WHAT THE TASK REQUIRES:
Only the images are to be dropped; the records themselves must be repeated exactly.

BEGIN DATASET CONTENT

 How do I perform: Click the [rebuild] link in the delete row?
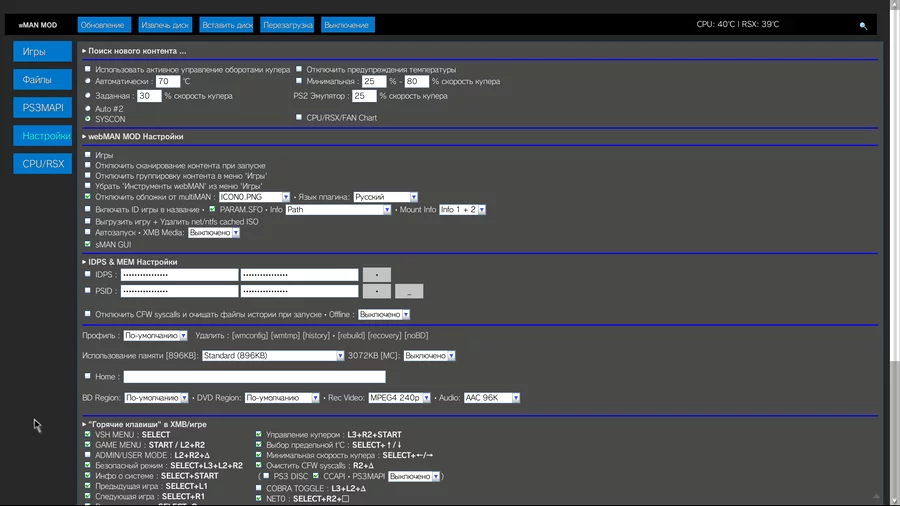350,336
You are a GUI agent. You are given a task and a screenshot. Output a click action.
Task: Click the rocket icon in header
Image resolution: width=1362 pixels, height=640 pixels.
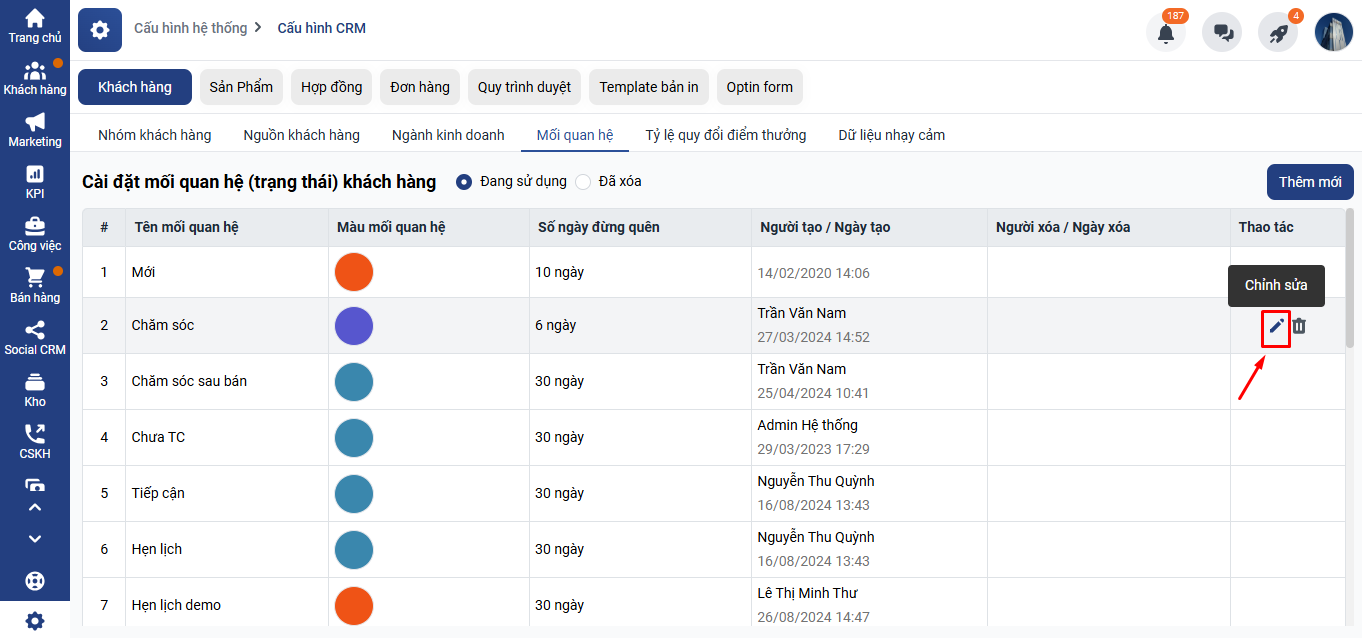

END DATASET CONTENT

RESULT:
 How do I perform: Click the [rebuild] link in the delete row?
350,336
You are a GUI agent. You are given a task and a screenshot. Output a click action.
Task: Click the rocket icon in header
Image resolution: width=1362 pixels, height=640 pixels.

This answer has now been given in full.